» **GIVEN DATA**
———
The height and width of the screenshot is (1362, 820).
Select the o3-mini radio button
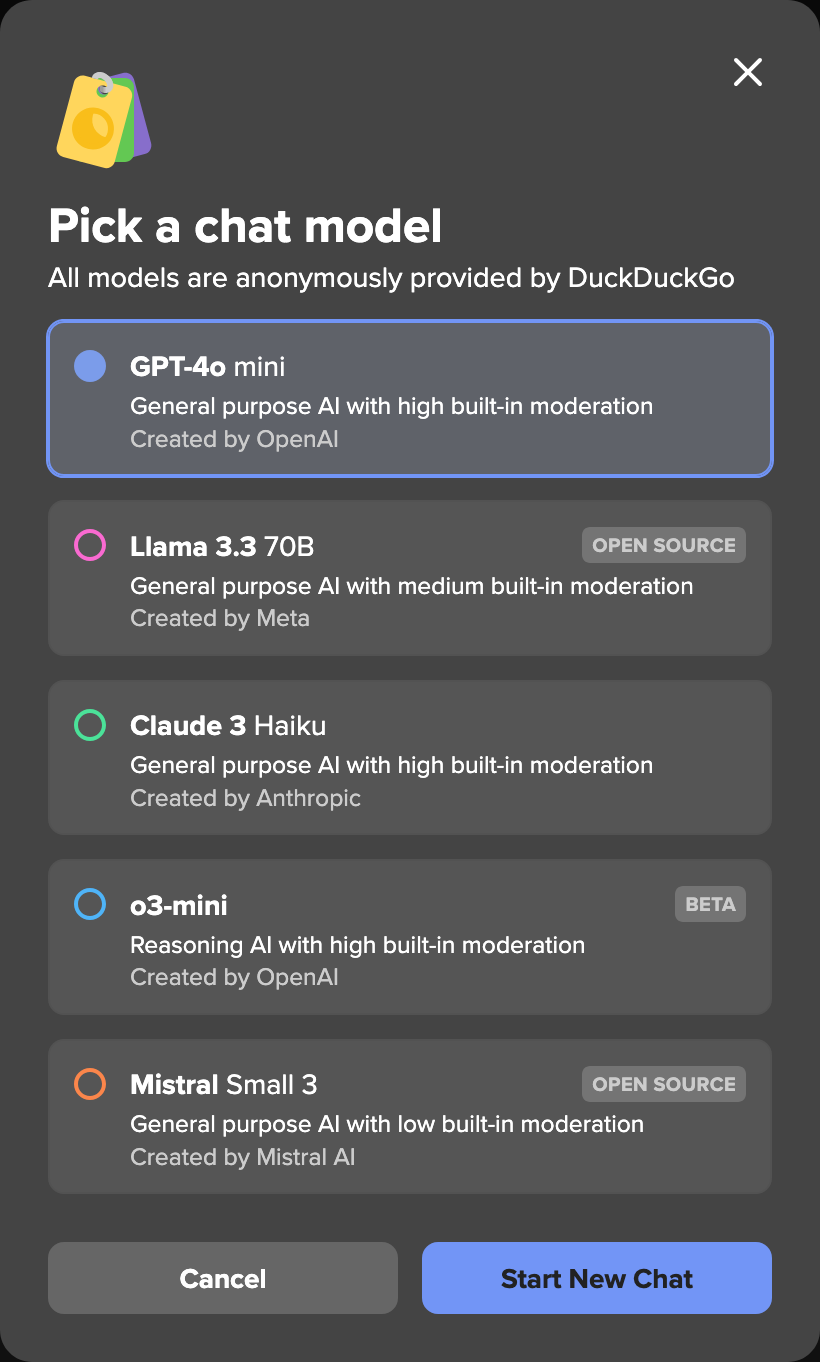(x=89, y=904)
———
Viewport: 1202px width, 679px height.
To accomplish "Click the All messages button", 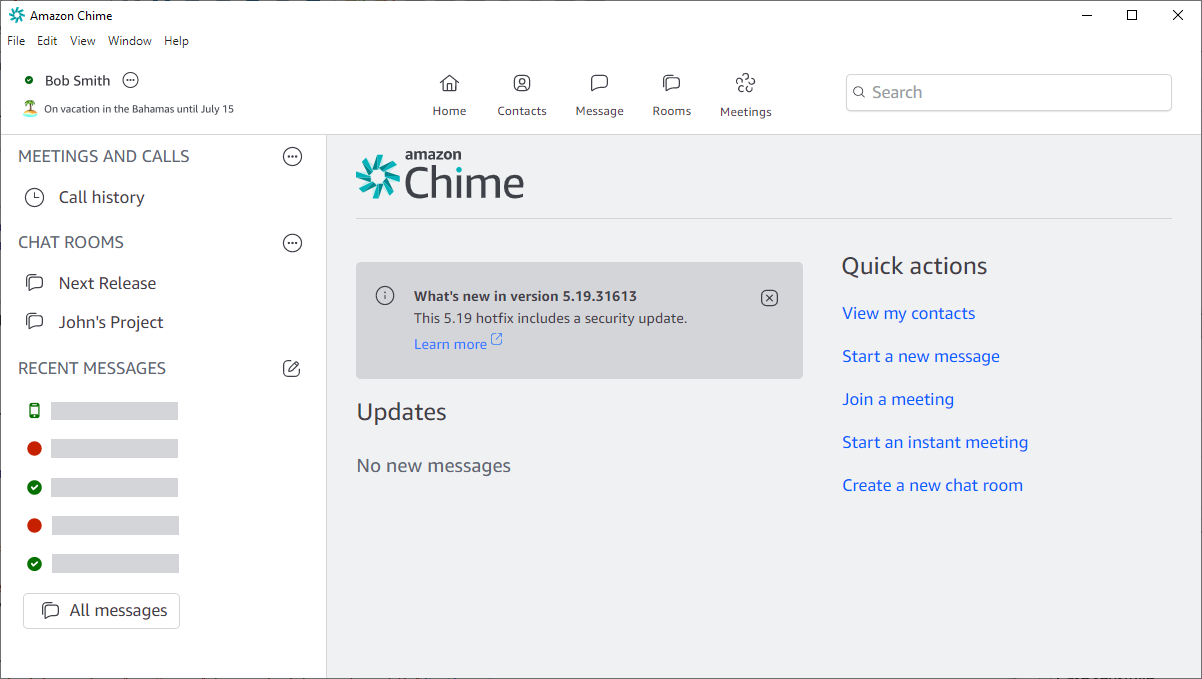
———
» **TO DO**
Take the material above from the line containing "Viewport: 1202px width, 679px height." up to and including the line containing "the All messages" and retype it exactly, without any pictures.

» **ANSWER AREA**
Viewport: 1202px width, 679px height.
To accomplish "Click the All messages button", 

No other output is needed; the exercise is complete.